ADR-0371 — Shared CorpusIngestBase for MOS-corpus ingestion adapters¶
| Field | Value |
|---|---|
| Status | Accepted |
| Date | 2026-05-10 |
| Scope | ai, corpus, refactor, fork-local |
| PR | (this PR) |
Context¶
Six MOS-corpus ingestion scripts (KonViD-1k, KonViD-150k, LSVQ, LIVE-VQC, Waterloo IVC 4K-VQA, YouTube UGC) each duplicated approximately 200 lines of identical boilerplate:
_sha256_file— chunked SHA-256 with 1 MiB reads_utc_now_iso— second-precision ISO-8601 UTC timestampprobe_geometry— ffprobe JSON geometry extractor with identical command construction, stream selection, and error handling_pick— case-insensitive CSV column picker (identical across all six files)_parse_framerate— rationala/bffprobe framerate parserload_progress/save_progress/mark_done/mark_failed/should_attempt— resumable-download progress state (four scripts)download_clip— curl-backed per-clip downloader (four scripts)_read_existing_sha_index— JSONL dedup readerRunStats— aggregate counters class (four scripts)build_row— JSONL row assembler (identical output schema across all)
Total duplicated lines: ~1 200 across the six files (average ~200 per script), in addition to ~1 600 lines of corpus-specific CSV parsing and CLI that are legitimately different.
The user requested consolidation to reduce maintenance surface and prevent future divergence as new corpora are added.
Decision¶
Extract the shared boilerplate into ai/src/corpus/base.py as a package-level module exporting:
- Free functions:
sha256_file,utc_now_iso,pick,normalise_clip_name,probe_geometry,load_progress,save_progress,mark_done,mark_failed,should_attempt,download_clip,read_sha_index RunStatsclass (aggregate counters)CorpusIngestBaseABC with:__init__accepting all shared configuration (corpus_dir, output, ffprobe_bin, curl_bin, corpus_version, runner seam, etc.)- Abstract
iter_source_rows(clips_dir)that subclasses override run()orchestrator implementing the probe-SHA-write-dedup loop
Each of the six scripts is refactored to a ~80-150 LOC file containing only:
- Corpus-specific constants and CSV column aliases
- A
parse_manifest_csvfunction (the only legitimately different logic per script) - A
CorpusIngestBasesubclass withiter_source_rowsimplemented - A backward-compatible module-level
run()function preserving the existing test and caller API - The
argparseCLI
bvi_dvc_to_corpus_jsonl.py is intentionally excluded: it wraps the vmaftune.CORPUS_ROW_KEYS schema (a full-reference encode-quality corpus), not the MOS-ingest schema; conflating the two would couple unrelated abstractions.
Consequences¶
Positive¶
- Single authoritative implementation of ffprobe invocation, SHA-256 dedup, resumable-download state management, and the JSONL row schema builder — future bug fixes propagate to all corpora automatically.

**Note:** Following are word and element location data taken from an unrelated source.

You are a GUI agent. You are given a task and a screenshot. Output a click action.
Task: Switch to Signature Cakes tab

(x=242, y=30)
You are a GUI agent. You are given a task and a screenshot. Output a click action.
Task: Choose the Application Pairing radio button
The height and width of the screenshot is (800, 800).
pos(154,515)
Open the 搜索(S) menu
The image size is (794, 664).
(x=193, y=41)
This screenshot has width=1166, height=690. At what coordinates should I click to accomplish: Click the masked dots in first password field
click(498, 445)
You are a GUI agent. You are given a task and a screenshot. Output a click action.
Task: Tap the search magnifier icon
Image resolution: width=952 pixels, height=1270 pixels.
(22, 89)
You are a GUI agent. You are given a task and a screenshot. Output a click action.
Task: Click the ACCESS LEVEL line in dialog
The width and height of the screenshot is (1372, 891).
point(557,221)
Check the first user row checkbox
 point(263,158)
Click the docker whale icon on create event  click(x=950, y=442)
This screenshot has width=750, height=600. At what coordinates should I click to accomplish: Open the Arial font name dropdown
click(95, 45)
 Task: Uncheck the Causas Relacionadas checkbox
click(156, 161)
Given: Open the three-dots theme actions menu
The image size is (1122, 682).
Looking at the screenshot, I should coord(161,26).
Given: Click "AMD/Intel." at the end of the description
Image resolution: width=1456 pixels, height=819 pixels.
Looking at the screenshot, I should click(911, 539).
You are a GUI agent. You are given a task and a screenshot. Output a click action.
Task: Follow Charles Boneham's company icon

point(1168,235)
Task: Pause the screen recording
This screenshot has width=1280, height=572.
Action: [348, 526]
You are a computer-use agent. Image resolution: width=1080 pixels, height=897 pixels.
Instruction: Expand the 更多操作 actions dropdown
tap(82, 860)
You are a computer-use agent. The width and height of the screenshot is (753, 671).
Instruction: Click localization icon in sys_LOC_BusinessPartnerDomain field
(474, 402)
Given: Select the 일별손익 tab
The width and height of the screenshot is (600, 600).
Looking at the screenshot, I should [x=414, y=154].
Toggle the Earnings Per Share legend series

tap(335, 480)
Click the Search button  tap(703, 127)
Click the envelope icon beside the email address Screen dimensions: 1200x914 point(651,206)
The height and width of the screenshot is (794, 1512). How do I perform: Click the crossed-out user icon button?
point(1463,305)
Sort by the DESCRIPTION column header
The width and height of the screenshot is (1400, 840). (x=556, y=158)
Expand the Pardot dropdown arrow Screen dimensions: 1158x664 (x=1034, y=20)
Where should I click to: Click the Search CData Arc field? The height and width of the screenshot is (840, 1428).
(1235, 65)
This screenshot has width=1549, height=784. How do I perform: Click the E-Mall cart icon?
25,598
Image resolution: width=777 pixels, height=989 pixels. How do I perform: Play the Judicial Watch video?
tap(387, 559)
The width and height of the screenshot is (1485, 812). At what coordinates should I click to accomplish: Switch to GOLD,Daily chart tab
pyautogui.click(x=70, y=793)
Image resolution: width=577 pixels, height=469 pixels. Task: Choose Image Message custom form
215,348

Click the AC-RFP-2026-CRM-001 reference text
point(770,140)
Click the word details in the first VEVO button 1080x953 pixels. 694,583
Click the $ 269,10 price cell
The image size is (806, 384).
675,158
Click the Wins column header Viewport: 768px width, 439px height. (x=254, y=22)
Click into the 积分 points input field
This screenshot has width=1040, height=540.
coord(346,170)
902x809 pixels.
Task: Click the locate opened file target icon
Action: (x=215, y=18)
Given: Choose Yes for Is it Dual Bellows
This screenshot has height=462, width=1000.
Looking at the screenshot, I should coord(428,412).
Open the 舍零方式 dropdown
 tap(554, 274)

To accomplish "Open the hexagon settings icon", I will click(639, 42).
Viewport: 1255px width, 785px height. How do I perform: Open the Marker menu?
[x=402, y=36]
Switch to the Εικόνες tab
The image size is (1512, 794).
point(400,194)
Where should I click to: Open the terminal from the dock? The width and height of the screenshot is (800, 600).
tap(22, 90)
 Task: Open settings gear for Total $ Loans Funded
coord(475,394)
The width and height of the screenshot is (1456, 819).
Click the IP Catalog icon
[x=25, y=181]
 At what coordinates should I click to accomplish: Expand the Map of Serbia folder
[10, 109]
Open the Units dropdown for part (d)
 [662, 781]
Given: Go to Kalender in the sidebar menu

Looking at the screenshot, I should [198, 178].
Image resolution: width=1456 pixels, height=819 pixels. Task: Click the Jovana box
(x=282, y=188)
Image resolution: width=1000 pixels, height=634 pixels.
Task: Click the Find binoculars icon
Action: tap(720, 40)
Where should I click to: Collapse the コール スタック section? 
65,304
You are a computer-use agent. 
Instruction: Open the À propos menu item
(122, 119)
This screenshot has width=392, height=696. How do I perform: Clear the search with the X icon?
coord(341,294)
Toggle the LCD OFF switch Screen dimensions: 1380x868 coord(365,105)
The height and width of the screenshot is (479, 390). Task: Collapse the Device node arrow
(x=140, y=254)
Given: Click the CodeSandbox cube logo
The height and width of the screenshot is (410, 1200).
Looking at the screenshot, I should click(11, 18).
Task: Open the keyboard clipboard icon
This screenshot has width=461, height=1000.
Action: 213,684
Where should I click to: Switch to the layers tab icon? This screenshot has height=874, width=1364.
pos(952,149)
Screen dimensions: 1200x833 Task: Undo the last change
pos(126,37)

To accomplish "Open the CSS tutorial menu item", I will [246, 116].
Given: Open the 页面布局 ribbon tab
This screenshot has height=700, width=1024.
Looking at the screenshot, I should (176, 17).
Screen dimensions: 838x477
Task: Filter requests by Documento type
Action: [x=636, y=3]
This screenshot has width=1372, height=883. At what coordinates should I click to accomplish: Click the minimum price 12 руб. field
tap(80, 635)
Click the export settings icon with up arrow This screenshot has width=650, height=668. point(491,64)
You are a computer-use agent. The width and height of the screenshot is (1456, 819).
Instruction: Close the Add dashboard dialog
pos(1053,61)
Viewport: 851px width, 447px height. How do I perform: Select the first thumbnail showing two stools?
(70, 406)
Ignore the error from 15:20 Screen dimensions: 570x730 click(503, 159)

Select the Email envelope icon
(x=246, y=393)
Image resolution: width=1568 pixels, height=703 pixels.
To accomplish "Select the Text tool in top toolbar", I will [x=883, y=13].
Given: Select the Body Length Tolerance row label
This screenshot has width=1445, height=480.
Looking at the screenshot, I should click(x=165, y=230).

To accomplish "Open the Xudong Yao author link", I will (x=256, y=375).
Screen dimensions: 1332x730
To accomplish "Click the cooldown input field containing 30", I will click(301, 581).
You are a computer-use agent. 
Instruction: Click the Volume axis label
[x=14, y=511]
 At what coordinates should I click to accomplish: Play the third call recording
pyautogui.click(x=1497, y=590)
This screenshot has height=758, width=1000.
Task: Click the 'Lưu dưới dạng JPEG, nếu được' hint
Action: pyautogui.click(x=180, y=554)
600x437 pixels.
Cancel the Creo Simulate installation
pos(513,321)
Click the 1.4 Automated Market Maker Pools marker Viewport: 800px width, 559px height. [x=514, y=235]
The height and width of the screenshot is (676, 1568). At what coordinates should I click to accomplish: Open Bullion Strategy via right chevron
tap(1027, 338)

- New corpora require only a
parse_manifest_csvfunction and a ~10-lineCorpusIngestBasesubclass. - Test coverage of shared logic lives in one place (
ai/tests/test_corpus_base.py) rather than being re-tested across six per-corpus test files.
Negative / risks¶
from corpus.base import ...requiresPYTHONPATH=ai/src(already the convention in this repo'sconftest.pyand CI).- The
CorpusIngestBase.run()materialisesiter_source_rowsinto a list before the main loop (to supportmax_rowscapping). Very large manifests (KonViD-150k ~150 000 rows) will hold the full parsed list in memory simultaneously with the JSONL output handle. The rows are pure-Python dicts (~200 bytes each); 150 000 rows is ~30 MB — well within acceptable limits.
Alternatives considered¶
Keep the duplication, enforce via linting. A semgrep rule could detect divergence between the six probe_geometry implementations. Ruled out: linting catches drift after the fact; the base-class approach prevents it structurally.
Use a code-generation approach (Jinja templates). Ruled out: adds a build step and loses static analysis on generated code. The object-oriented base-class approach is directly readable and importable.
References¶
- req: "Extract a shared CorpusIngestBase class to ai/src/corpus/base.py for the 7 corpus ingestion scripts. Each script duplicates ~200 lines of ffprobe / SHA-index / JSONL-append / argparse boilerplate."
- ADR-0325 (KonViD corpus ingestion)
- ADR-0333 / ADR-0367 (LSVQ)
- ADR-0368 (YouTube UGC)
- ADR-0369 (Waterloo IVC 4K-VQA)
- ADR-0370 (LIVE-VQC)